Common Agricultural Policy and Common Fisheries Policy
Bruno Le Maire, Minister for Agriculture, Food, Fisheries, Rural Affairs and Town and Country Planning, has today had a meeting in Paris with Simon Coveney, the Irish Minister for Agriculture, Fisheries and Food, to prepare the forthcoming negotiations on reforms to the Common Agricultural Policy (CAP) and Common Fisheries Policy (CFP).
On the CAP, the two ministers recalled the strategic importance of agriculture to Europe’s future and the need to promote sustainable agricultural and food production. They agreed on the following priorities in the framework of the forthcoming CAP reform:
to guarantee that the negotiations on the Multiannual Financial Framework lead to a stabilization of the CAP budget at the current levels, in order to support sustainable agricultural production in the European Union;
to give member states the necessary flexibility regarding the practicalities of distributing aid and the pace of convergence in the Single Payment Scheme (SPS) for farmers;
to guarantee that the future “greening” of direct aid is simple for both farmers and authorities to implement and does not entail extra costs; the scale of greening must be determined according to the overall CAP budget;
to ensure regulation of the agricultural markets, thanks in particular to market tools that allow flexible responses to economic and health crises;
to guarantee as simple and effective a CAP as possible and minimize the bureaucratic obstacles for farmers and the costs to the authorities.
Bruno Le Maire and Simon Coveney reiterated their commitment to the livestock farming sector and, in this context, their vigilance regarding trade negotiations with Mercosur. The two ministers invited the Commission to develop the recommendations of the high-level group on beef, which met in July 2011, on the initiative of 11 member states, to define regulation appropriate to the beef sector in Europe in the framework of the new CAP, which requires crisis prevention and management tools.

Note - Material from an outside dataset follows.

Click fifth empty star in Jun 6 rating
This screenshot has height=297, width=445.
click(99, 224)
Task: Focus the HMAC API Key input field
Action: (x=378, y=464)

Bruno Le Maire and Simon Coveney reiterated their commitment to the future of the European Food Aid Programme for the Most Deprived (PEAD) and called for the European Commission’s proposals to be adopted in order to guarantee food aid in Europe. Solidarity with the most deprived must continue, particularly at this time of economic crisis.
Regarding the reform of the Common Fisheries Policy, the two ministers agreed to work together to guarantee the success of the negotiations. In particular:
the two ministers reaffirmed the collective and inalienable nature of fisheries resources, incompatible with a market in transferable individual fishing concessions as proposed by the Commission;
Bruno Le Maire and Simon Coveney insisted on their commitment to measures aimed at increasing the selectivity of fisheries, protecting non-target species like juvenile fish and avoiding discards. They agreed on the need to continue work on discards and maximum sustainable yields;
the two ministers expressed support for simplified governance of the CFP in the definition of the technical and management measures at the level of maritime regions. Such governance must be based on an enhanced implementation of the principle of subsidiarity and greater participation by the different players involved at the level of each fishery.